The bloody day of June 16,
1976 will remain for a long time an open wound in the hearts of South Africans.
The Apartheid regime deployed a brutal repression of a protest led by ten to
twenty thousand Black students from the township of Soweto, near Johannesburg,
denouncing a law imposing Afrikaans as the language of instruction. Police
tear-gassed, beat and even shot the students, killing 176. Nevertheless, the
bravery of the Soweto students marked a turning point in the history of the
Apartheid regime, which then became increasingly contested by Black movements
in South Africa and by the international community.
The township of Soweto, whose
name stands for SOuth-WEstern TOwnships, is at the same time a symbol of the
struggle for racial equality and of segregation. Founded in the 1930s as a
result of segregationist policies, Black residents of Johannesburg were
forcibly moved to townships reserved for Black people, such as Soweto. Such
townships were separated from White townships by a cordon sanitaire, namely a river, a highway, a railroad, an
industrial area, etc. Soweto grew to become the largest Black city in South
Africa, with the advent of mass rural migration. Living conditions were dire,
thus prone to spurring civil unrest. Soweto had very limited economic activity
because it was essentially a residential town for Black people working in
Johannesburg, where they were banned from living. For this reason, the
residents of Soweto were considered “temporary residents” by law until 1976.
The roots of the Soweto
uprising can be traced back to the early years of Apartheid. Although racial
discrimination had been a fact in South Africa since its Dutch and British
colonial days, it was only institutionalized as Apartheid in 1948, following
the election of the National Party (which, interestingly, strongly inspired
itself from Canada’s own Indian Act.)
In 1953, this government took in charge the education of Black South Africans,
which was until then provided by missionaries, by passing the Bantu Education Act. This law, which had
been contested since its beginnings, reinforced segregation in education and
maintained the Black education system severely under-resourced, although it
increased the attendance rate. From then on, Black students were barred from
attending White universities. Black schools were only funded though a tax
imposed on Black South Africans, as opposed to White schools, which had their
place in the national budget. As a result, Black schools became seriously
underfunded and overcrowded, and underqualification rampant amongst teachers.

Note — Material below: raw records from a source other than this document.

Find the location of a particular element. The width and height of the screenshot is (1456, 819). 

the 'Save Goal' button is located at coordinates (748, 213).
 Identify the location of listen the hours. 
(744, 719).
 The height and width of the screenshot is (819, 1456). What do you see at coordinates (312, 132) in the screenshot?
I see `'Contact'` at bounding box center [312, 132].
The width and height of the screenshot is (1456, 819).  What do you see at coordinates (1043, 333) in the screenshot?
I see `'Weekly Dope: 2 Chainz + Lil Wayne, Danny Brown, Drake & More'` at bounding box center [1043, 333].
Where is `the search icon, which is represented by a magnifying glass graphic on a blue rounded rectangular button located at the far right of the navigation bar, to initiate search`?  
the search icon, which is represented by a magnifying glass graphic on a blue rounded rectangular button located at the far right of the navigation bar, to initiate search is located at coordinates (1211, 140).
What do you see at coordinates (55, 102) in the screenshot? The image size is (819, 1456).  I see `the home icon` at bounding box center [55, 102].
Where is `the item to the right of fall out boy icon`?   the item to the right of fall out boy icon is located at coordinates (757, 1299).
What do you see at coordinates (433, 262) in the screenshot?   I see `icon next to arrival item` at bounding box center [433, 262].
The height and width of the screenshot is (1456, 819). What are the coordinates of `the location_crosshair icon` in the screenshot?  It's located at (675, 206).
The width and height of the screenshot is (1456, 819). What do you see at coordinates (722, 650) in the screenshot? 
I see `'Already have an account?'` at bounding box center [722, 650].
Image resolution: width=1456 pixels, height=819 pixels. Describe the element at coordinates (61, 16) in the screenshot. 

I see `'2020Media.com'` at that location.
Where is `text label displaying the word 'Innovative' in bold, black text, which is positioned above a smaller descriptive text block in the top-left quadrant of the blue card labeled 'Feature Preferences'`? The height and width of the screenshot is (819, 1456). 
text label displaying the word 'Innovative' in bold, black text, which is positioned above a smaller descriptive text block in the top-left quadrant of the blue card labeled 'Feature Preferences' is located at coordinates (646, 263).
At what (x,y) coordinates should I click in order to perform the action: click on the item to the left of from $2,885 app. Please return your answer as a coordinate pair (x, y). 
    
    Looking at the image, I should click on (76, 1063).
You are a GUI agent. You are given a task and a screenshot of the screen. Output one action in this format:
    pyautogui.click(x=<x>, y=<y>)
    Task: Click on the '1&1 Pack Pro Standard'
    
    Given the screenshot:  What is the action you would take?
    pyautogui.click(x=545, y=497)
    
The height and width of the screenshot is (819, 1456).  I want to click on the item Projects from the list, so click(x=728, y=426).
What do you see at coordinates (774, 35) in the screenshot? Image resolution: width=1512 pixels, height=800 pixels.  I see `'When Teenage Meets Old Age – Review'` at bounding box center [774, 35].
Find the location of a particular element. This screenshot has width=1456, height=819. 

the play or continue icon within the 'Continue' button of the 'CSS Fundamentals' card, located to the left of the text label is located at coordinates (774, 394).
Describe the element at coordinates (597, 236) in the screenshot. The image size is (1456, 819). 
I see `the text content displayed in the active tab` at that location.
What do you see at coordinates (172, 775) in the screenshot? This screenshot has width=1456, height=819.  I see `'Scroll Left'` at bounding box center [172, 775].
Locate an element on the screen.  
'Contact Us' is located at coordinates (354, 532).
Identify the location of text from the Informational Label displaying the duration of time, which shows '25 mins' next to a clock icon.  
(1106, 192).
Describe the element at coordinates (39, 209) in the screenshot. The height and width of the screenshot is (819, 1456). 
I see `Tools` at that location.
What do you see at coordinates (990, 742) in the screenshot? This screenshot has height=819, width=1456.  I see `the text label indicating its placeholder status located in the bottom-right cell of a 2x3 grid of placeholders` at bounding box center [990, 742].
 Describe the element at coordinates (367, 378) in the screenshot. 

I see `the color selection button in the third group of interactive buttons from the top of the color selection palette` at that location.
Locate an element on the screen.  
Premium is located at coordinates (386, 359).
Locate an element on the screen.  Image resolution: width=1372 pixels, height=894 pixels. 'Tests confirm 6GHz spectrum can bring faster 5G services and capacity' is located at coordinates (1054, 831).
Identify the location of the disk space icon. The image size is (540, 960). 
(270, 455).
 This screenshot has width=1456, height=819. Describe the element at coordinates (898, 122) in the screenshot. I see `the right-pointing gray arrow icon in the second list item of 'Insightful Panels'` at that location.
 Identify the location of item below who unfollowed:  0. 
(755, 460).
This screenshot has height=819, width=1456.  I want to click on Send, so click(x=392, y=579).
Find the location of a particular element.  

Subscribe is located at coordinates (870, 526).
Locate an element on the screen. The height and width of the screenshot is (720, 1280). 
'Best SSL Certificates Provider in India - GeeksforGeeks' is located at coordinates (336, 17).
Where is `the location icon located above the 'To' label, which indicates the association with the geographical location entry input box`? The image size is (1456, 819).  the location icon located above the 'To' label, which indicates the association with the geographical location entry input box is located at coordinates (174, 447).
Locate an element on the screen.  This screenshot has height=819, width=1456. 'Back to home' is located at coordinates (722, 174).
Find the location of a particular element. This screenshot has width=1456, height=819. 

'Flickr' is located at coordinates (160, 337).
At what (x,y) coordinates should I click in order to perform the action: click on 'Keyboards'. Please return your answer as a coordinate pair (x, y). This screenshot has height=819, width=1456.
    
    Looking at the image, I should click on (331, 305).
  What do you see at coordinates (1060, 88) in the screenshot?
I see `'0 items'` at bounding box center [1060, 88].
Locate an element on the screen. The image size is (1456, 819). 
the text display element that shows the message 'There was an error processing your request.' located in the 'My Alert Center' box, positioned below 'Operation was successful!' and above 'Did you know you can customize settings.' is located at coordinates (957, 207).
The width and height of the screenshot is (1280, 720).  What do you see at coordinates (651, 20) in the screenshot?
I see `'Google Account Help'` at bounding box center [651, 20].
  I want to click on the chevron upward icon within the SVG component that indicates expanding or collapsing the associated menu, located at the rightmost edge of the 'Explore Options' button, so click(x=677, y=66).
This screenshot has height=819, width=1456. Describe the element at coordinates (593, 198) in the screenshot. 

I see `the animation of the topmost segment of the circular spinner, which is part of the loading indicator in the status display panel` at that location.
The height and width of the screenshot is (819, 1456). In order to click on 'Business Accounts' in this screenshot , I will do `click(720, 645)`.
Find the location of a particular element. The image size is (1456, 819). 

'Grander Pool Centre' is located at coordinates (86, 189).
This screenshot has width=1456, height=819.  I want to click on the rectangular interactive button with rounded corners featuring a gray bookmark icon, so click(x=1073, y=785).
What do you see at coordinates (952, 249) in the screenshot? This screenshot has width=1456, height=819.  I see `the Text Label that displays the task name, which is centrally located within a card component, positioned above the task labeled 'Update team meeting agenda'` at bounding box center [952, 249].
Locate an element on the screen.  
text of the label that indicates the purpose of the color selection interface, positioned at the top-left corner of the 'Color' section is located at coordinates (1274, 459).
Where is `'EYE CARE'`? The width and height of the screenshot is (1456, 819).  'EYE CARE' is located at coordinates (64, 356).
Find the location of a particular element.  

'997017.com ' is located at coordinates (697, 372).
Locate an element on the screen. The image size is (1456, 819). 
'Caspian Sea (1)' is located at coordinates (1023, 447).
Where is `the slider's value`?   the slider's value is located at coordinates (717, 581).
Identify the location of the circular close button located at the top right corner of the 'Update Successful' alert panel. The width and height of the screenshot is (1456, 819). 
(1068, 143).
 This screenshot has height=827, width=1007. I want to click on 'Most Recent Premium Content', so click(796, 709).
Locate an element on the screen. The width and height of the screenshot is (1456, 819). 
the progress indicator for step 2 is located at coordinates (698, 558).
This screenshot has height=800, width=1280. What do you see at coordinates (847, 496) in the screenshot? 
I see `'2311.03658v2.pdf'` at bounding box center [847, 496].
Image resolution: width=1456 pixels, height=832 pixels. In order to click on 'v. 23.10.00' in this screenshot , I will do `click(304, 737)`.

Nevertheless, many schools for
Black students have been built in the 1970’s, thanks to pressure from the
business sector, which demanded a better trained Black workforce. The increasing
number of Black students attending secondary school fostered the development of
a political conscience amongst the youth, which dynamized resistant groups such
as the South African Student Association, which inspired the movement against
the imposition of Afrikaans as language of instruction.
This tense context led to the
explosion of the anger of the Soweto students, whose revolt was soon joined by
Black students from other poor South African townships. Black labour unions
also supported their movement and continued the fight against Apartheid for the
rest of the seventies.
Today, the figures of Nelson
Mandela and of Desmond Tutu are celebrated worldwide for their capital
contribution to the struggle for an egalitarian South Africa. But we shouldn’t
let the students of Soweto, who sacrificed their youth for the freedom to come.